:: PROVIDED MATERIAL

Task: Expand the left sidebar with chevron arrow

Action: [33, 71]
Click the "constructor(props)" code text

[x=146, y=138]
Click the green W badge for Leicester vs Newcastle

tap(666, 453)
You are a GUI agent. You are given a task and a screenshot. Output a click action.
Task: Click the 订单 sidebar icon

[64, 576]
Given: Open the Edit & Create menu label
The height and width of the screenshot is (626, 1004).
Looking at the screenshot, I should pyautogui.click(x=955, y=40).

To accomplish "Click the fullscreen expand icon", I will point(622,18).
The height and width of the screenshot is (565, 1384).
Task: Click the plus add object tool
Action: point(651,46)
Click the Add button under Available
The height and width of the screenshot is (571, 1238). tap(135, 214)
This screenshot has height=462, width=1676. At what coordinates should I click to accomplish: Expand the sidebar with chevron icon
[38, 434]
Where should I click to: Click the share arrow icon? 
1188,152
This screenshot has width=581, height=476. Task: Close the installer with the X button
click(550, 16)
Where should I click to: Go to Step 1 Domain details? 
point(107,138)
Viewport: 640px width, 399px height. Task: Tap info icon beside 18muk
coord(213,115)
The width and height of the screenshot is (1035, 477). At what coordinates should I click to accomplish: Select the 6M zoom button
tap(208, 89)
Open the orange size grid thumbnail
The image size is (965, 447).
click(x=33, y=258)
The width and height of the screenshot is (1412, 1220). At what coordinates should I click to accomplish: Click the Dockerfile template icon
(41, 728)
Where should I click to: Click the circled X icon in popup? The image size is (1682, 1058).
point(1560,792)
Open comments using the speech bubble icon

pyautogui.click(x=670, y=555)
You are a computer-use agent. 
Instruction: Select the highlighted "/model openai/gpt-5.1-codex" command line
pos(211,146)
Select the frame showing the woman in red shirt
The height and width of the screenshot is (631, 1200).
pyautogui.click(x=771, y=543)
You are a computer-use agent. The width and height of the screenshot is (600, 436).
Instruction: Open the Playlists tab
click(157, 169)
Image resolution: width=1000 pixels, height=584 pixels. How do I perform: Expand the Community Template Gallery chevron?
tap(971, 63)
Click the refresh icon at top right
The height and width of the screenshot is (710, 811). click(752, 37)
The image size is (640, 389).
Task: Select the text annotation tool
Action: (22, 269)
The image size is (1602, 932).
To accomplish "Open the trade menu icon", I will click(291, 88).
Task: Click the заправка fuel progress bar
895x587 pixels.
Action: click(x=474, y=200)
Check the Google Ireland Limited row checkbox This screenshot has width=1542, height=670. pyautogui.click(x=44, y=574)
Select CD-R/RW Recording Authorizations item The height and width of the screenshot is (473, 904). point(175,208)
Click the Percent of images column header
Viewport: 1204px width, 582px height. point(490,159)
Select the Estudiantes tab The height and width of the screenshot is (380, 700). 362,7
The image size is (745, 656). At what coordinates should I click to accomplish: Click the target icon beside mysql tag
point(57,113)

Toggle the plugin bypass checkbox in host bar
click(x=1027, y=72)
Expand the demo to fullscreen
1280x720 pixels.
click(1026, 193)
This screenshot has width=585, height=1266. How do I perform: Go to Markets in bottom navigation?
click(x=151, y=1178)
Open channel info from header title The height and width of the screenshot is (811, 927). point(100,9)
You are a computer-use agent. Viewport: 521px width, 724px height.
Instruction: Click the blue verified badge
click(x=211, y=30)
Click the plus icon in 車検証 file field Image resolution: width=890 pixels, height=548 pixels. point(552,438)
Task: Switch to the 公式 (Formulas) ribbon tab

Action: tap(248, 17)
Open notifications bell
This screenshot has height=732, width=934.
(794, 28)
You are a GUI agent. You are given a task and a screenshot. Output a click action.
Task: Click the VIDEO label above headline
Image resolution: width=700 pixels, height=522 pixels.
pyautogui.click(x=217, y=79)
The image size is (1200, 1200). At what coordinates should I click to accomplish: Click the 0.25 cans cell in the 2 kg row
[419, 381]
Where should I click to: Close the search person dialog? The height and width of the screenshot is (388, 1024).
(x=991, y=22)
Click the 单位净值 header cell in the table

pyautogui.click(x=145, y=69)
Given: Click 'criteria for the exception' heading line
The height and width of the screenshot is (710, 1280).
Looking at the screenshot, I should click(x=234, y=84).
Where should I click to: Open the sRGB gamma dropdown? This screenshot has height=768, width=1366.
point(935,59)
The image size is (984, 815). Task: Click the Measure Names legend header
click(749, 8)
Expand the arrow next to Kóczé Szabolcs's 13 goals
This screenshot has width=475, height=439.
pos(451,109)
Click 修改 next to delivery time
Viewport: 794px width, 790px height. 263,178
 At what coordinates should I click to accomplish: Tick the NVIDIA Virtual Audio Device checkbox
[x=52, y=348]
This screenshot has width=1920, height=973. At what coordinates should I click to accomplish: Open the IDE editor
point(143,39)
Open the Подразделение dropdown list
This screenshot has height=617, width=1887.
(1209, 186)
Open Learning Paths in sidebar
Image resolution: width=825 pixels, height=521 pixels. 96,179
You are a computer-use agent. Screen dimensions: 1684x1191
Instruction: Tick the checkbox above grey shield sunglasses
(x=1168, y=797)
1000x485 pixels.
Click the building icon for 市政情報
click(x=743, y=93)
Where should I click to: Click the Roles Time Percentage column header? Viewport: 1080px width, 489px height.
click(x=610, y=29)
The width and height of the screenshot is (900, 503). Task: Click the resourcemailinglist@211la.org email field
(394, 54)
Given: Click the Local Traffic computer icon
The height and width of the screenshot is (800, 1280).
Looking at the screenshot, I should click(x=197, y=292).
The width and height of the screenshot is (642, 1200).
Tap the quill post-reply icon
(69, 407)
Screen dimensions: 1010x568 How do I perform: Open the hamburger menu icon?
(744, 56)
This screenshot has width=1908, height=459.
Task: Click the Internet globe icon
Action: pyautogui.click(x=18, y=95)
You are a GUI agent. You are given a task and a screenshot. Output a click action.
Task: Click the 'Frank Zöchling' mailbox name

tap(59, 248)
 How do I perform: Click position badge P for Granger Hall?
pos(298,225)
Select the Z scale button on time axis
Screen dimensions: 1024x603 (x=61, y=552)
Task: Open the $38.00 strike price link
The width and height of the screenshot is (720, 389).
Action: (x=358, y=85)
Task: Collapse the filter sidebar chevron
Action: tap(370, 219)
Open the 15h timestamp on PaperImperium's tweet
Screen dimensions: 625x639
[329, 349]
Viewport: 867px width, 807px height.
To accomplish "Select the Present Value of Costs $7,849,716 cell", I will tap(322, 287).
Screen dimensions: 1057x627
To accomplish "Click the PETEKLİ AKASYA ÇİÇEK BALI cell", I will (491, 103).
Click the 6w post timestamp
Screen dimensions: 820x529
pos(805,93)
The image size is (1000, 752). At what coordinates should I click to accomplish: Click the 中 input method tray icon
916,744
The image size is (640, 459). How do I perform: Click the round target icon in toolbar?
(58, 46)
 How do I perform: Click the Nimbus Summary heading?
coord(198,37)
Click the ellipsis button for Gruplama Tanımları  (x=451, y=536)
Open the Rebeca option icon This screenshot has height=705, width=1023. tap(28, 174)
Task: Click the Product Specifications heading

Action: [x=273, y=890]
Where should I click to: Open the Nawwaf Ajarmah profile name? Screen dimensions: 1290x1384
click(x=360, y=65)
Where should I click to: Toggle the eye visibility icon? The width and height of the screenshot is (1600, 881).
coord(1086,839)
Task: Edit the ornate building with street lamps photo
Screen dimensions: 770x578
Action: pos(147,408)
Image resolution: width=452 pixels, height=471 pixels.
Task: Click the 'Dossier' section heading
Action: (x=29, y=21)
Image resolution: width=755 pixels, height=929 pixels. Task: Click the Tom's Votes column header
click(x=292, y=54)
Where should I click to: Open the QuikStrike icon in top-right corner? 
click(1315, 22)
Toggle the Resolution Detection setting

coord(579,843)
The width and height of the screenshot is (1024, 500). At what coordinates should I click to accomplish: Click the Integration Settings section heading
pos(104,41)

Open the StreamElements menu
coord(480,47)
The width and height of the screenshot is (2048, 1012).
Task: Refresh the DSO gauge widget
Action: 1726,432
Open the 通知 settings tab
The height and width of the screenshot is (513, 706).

::::

• [PROBLEM DESCRIPTION]: Show me every line of the entries above that holds "label".

• [ANSWER SECTION]:
Given: Open the Edit & Create menu label
Task: Click the VIDEO label above headline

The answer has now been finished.